- _Task inputs_
_____

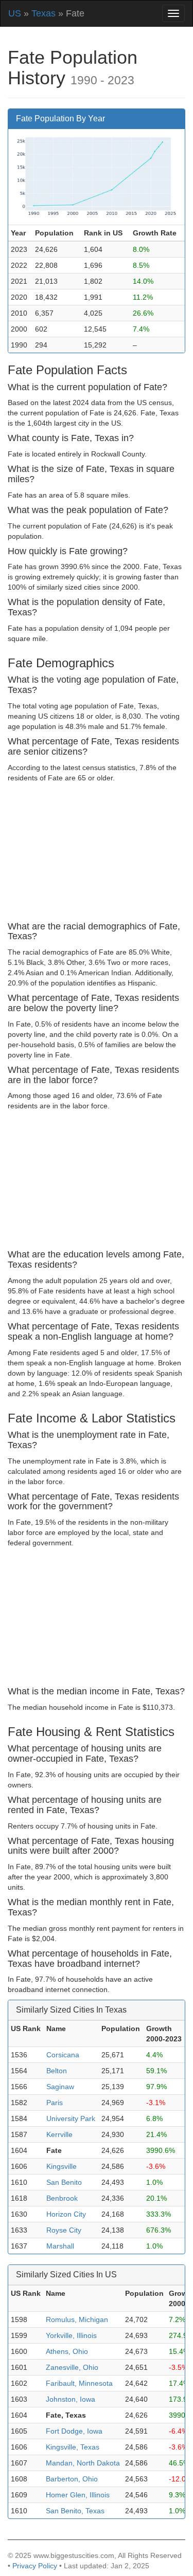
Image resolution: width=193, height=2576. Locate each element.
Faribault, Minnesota (79, 2383)
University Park (70, 2118)
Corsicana (62, 2055)
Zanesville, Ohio (72, 2367)
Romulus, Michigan (77, 2319)
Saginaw (60, 2086)
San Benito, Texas (75, 2511)
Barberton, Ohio (72, 2479)
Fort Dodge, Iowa (74, 2431)
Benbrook (62, 2198)
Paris (54, 2102)
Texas (43, 13)
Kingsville (61, 2166)
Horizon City (66, 2214)
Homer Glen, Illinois (78, 2495)
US (14, 13)
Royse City (63, 2230)
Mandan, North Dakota (83, 2463)
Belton (56, 2071)
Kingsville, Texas (72, 2447)
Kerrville (59, 2134)
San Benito (64, 2182)
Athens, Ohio (67, 2351)
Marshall (60, 2246)
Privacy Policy (34, 2566)
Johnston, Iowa (70, 2399)
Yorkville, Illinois (71, 2335)
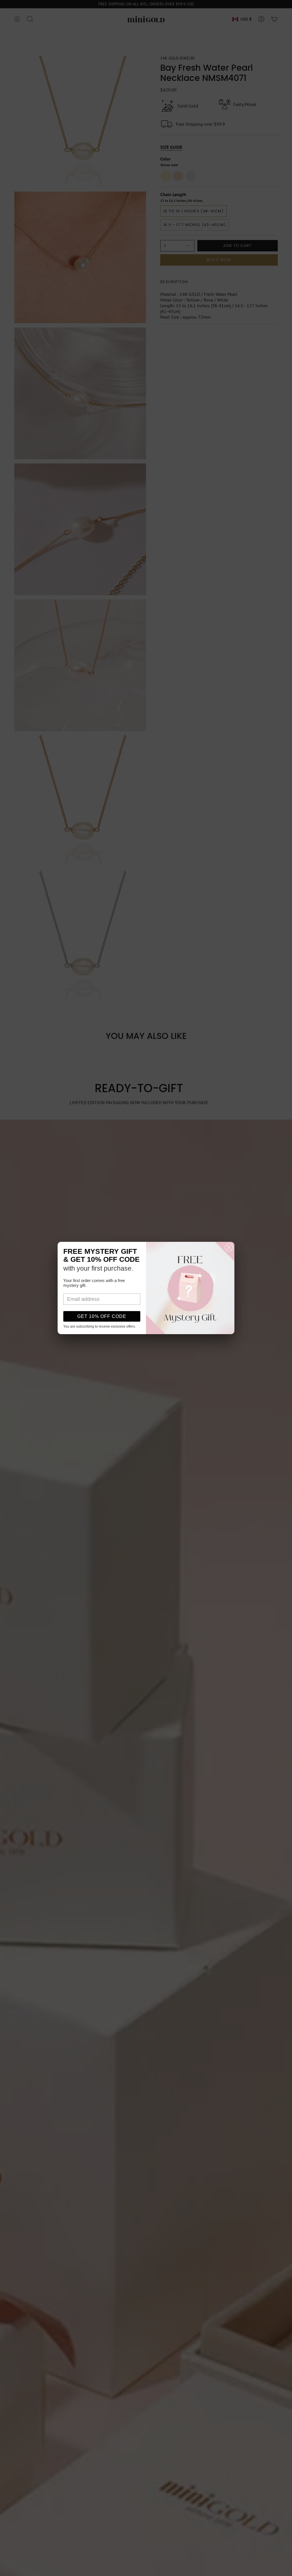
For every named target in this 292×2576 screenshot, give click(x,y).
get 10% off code (101, 1316)
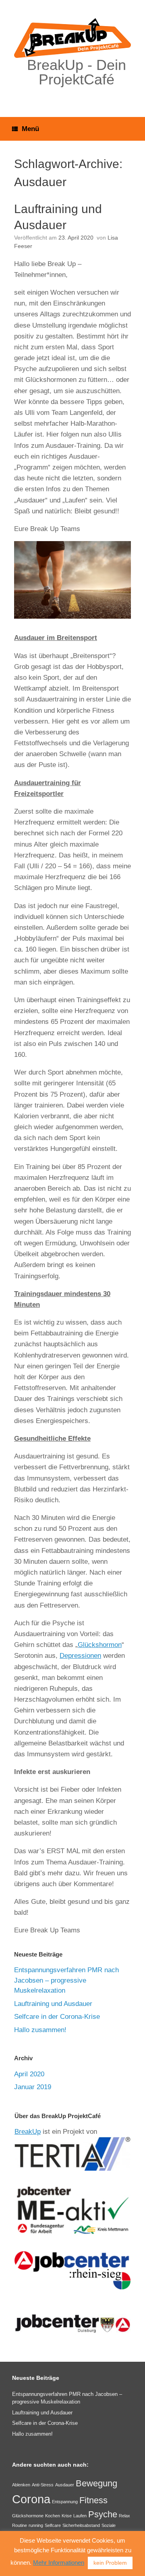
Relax (124, 2515)
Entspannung (65, 2501)
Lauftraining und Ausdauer (53, 2004)
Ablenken (21, 2484)
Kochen (52, 2515)
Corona (31, 2499)
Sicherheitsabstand (81, 2525)
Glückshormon (100, 1645)
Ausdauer (64, 2484)
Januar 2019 (32, 2087)
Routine (19, 2525)
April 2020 (29, 2074)
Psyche (102, 2514)
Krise (67, 2515)
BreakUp (27, 2131)
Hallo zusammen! (40, 2030)
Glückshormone (28, 2515)
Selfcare (53, 2525)
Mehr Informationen (58, 2562)
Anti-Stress (43, 2484)
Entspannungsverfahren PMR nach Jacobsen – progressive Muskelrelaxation (66, 1980)
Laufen (80, 2515)
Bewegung (96, 2483)
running (36, 2525)
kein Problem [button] (110, 2563)
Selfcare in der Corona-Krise (57, 2016)
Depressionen (80, 1655)
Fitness (93, 2500)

_____

Please return each line of the data above in which the word "Corona" occurs.

Corona (31, 2499)
Selfcare in der Corona-Krise (57, 2016)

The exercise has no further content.